:: SUPPLIED ENTRIES ::

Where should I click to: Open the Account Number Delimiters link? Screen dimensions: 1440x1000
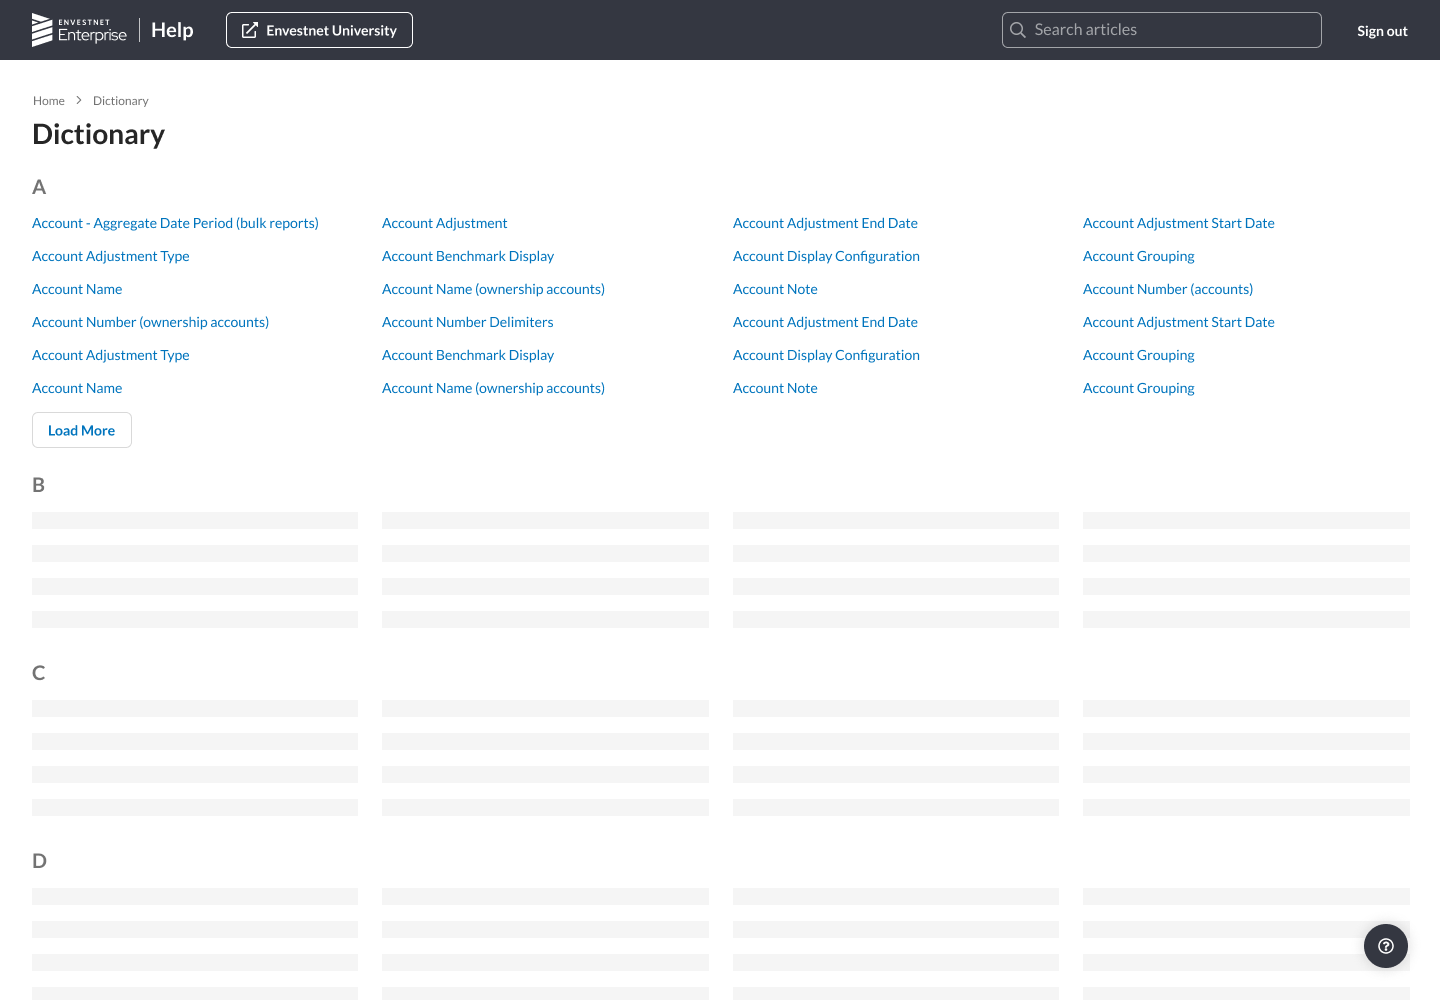click(467, 322)
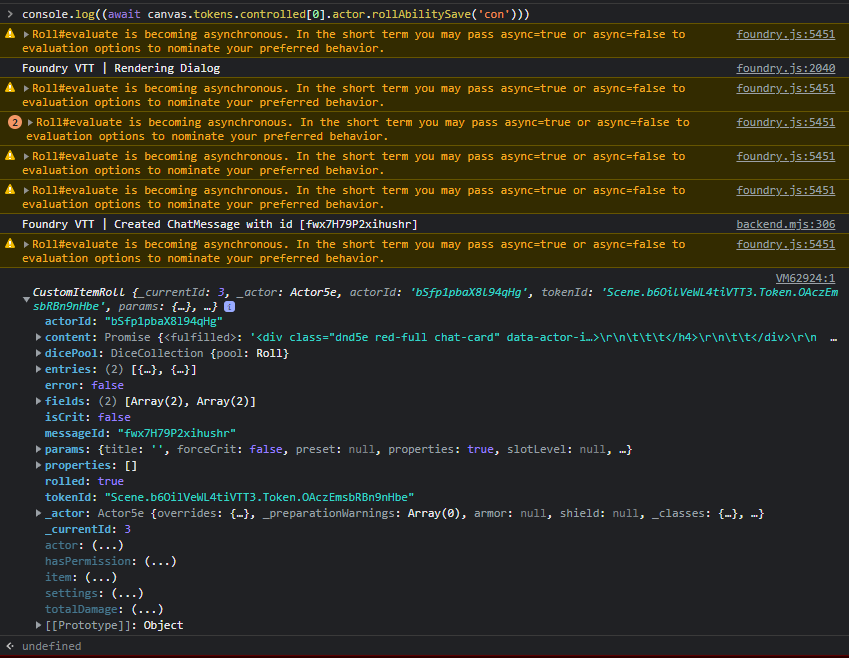Expand the _actor Actor5e object
The height and width of the screenshot is (658, 849).
38,513
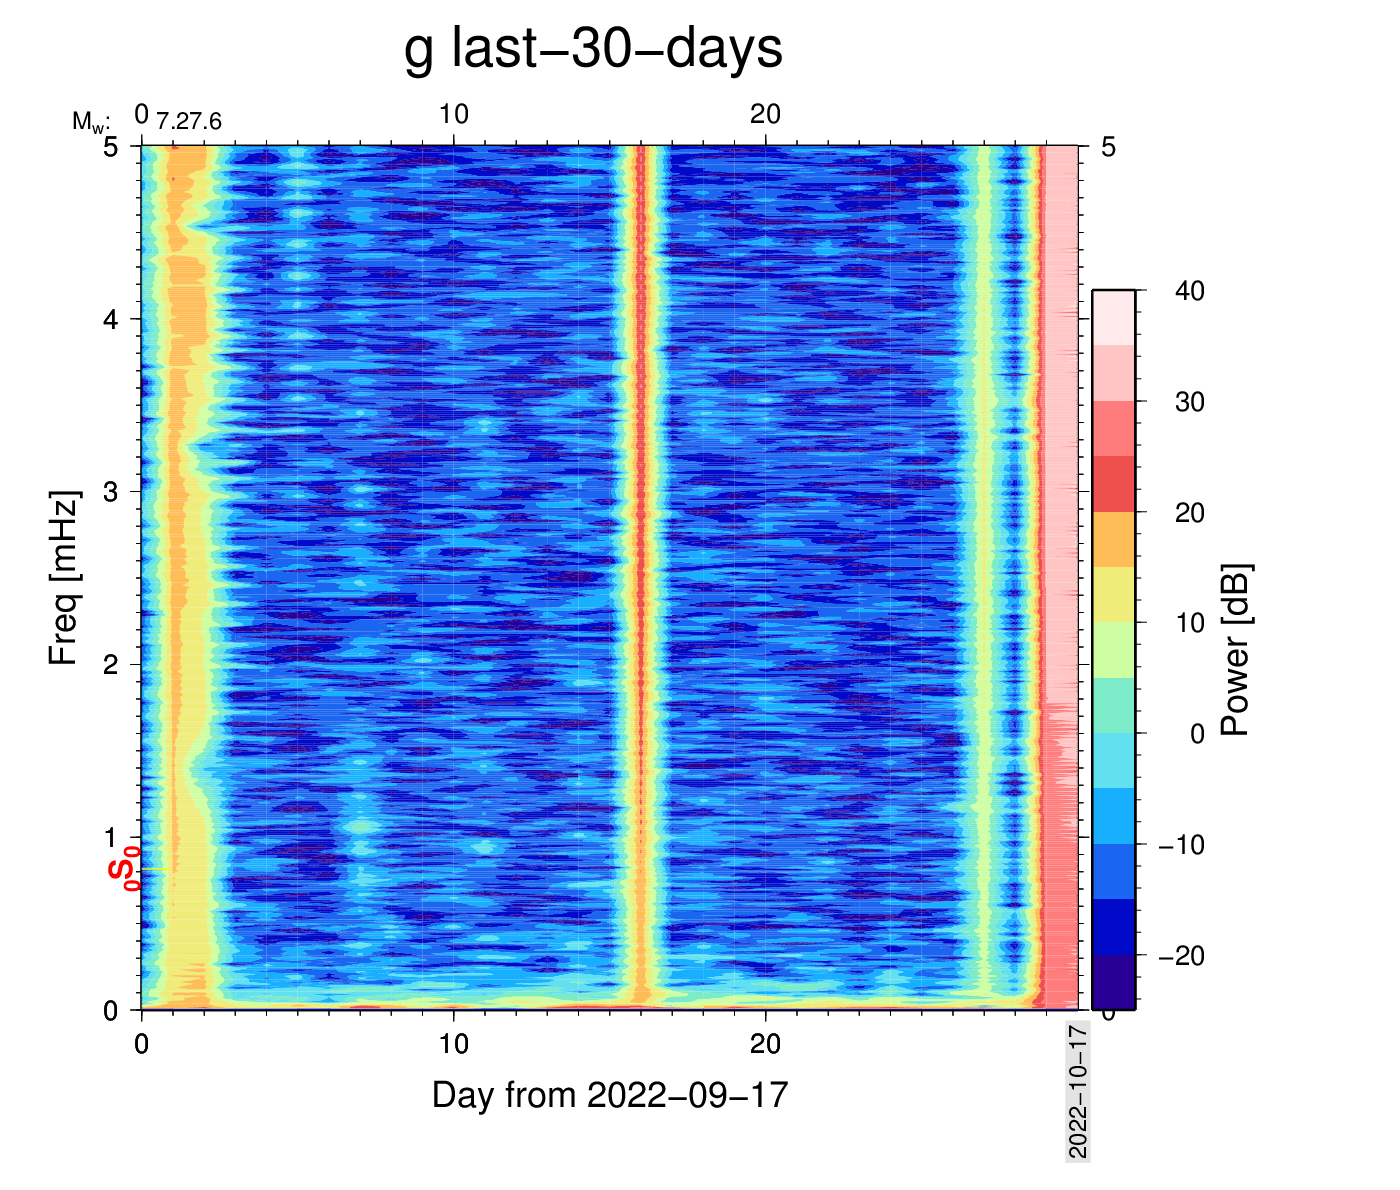Click the "Power [dB]" colorbar label
The height and width of the screenshot is (1190, 1400).
pyautogui.click(x=1236, y=650)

:::

- **TASK TO COMPLETE**
Pictures aside, retype all of the entries word for word.

- **RESPONSE TO THE TASK**
Where should I click to: Open the Account Number Delimiters link? Screen dimensions: 1440x1000
click(467, 322)
Expand the _actor Actor5e object
The height and width of the screenshot is (658, 849).
38,513
Click the "Power [dB]" colorbar label
The height and width of the screenshot is (1190, 1400).
pyautogui.click(x=1236, y=650)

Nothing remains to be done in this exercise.